# adapting M12V for Amerincan Woodworker router lift.



## Mike in Arkansas (Jul 1, 2005)

American Woodworker Magazines router life article last March looked interesting and I am considering adding this to my table. However, the plans as they exist require a round router motor for mounting. I have a M12V, and am looking at alternative methods of mounting. Anyone done this with this router or have suggestions? I don't mind dedicating the M12V to the table so I can do some disassembly or the router for mounting purposes if necessary. Any suggestions appreciated. Also, your opinon of this particular router lift vs/ a commercial unit and wether or not these plans actually work well enough to bother with. Finally, with these plans neither the router or lift attach to the router plate, why bother with a plate at all? Regards, Mike


----------



## Mike (Nov 22, 2004)

Mike, the build it yourself designs will do the job, the commercially built lifts will too. I believe you will find that most people opt for the commercial lifts so they can spend their time building projects as opposed to building jigs and fixtures. You can shape the motor holding blocks to fit your router case. This may require changing some of the dimensions but it shouldn't be a problem. As long as you have your router mounted in a lift the only advantages to having a plate is the interchangable centers for bit clearance and the amount of clearance or lift you can get from the bit..


----------



## viper1 (Sep 10, 2004)

*Router lift*

Havn't seen a do it your self lift avaliable for the hatchi router. Would like to look at what ever is avalible though. I disagree with the reply too. I and my friends get as much out of building the jigs and tooling as we do the projects.


----------



## Mike (Nov 22, 2004)

Viper, did you misunderstand my reply? I stated my belief that the reason so many people buy commercial jigs is to spend the time working on projects instead of building the jigs. I build my own jigs whenever possible, and I build them for friends too. Lots of router lifts are sold each year, so there must be a reason people buy them. The lift for the Hitachi can be built by modifying the mounting blocks for most of the do it yourself lift plans. Most plans are for a round router motor body. Replacing the round hole blocks with blocks cut out to accept the Hitachi body shouldn't be too difficult. There are lift plans on this site. Good luck with it.

Given material

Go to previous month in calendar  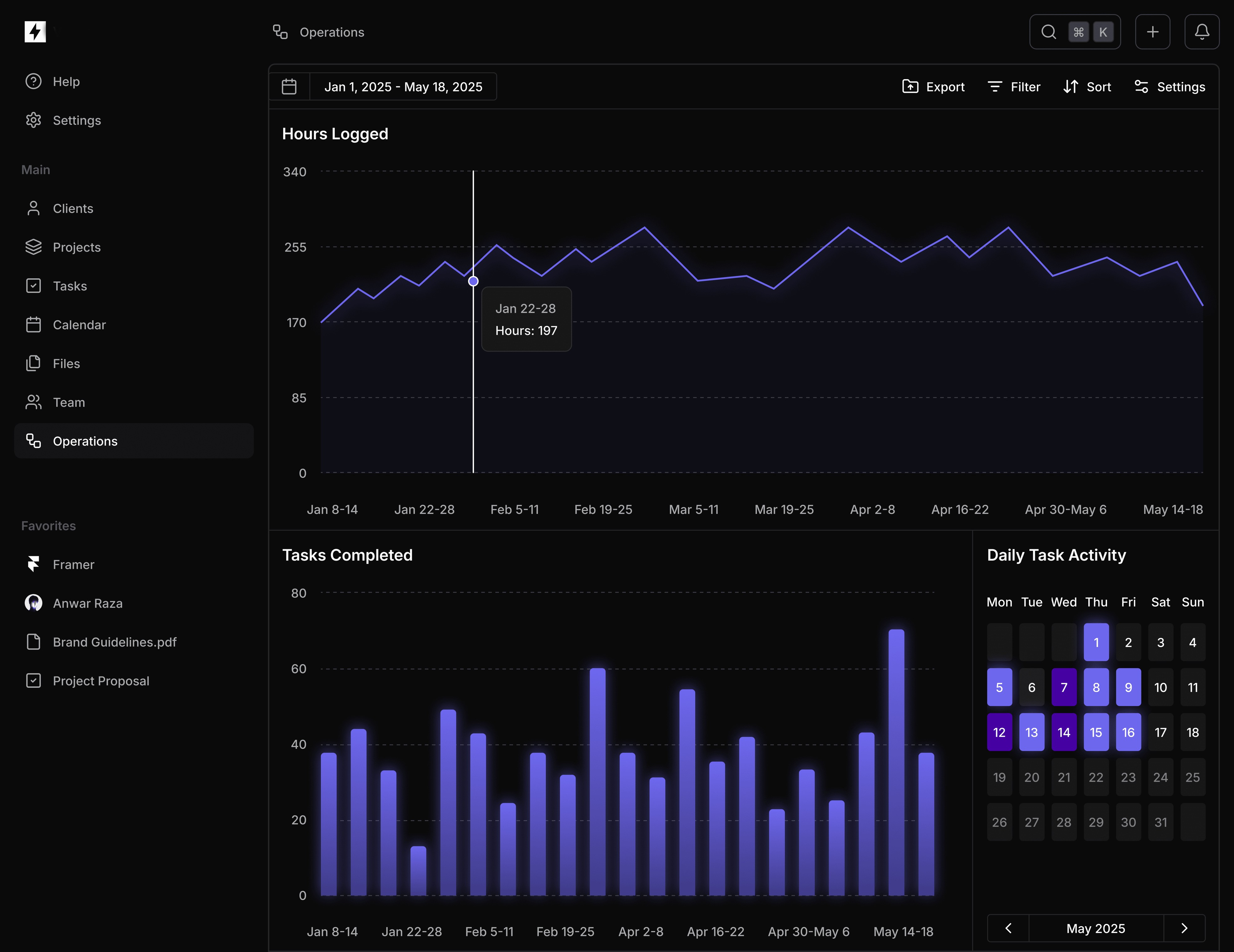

Set exercise
Continue the forum thread about fitting the M12V router into a homemade lift, starting after its final post.

Result
----------



## Mike in Arkansas (Jul 1, 2005)

Decided to forgo building the AW lift. Instead I ran across this website http://www.rt-1000.com/ Click on the button for the rt-1000PRL to see a commercial version. I built one as I imagined this one worked using wood, allen head bolt and nut to fit, couple of washers(for the bolt head to ride against) and a little epoxy. Dosn't look as good as the commercial product but works fine and each complete turn moves the router 1/16 inch, half turn 1/32 etc. May try to do one in metal someday


----------



## Routerbit (Mar 20, 2005)

Mike, I think it would be very positive time spent for you to visit www.woodshopdemos.com, if you haven't.
Go to the router section of the main menu and see what John covers
with his M12V.


----------



## Mike in Arkansas (Jul 1, 2005)

I did and it was informative. Lots of good ideas for more improvements. Thanks Routerbit


----------



## roweamike (May 17, 2009)

Dear Mike,

Dear Mike Sat, 5-30 
I subscribe to American Woodworker; however, I do not know what a M12V is. Can you explain. My magazine is gone.
Thanks,

Mike (2)


----------



## westend (Mar 31, 2009)

roweamike said:


> Dear Mike,
> 
> Dear Mike Sat, 5-30
> I subscribe to American Woodworker; however, I do not know what a M12V is. Can you explain. My magazine is gone.
> ...


Hey Mike,
I'll offer up a link to the Hitachi Router:WoodCentral's BP Archives: Hitachi M12V .Don't know if you'll get a reply from Arkansas Mike since this thread is 4 yrs. old.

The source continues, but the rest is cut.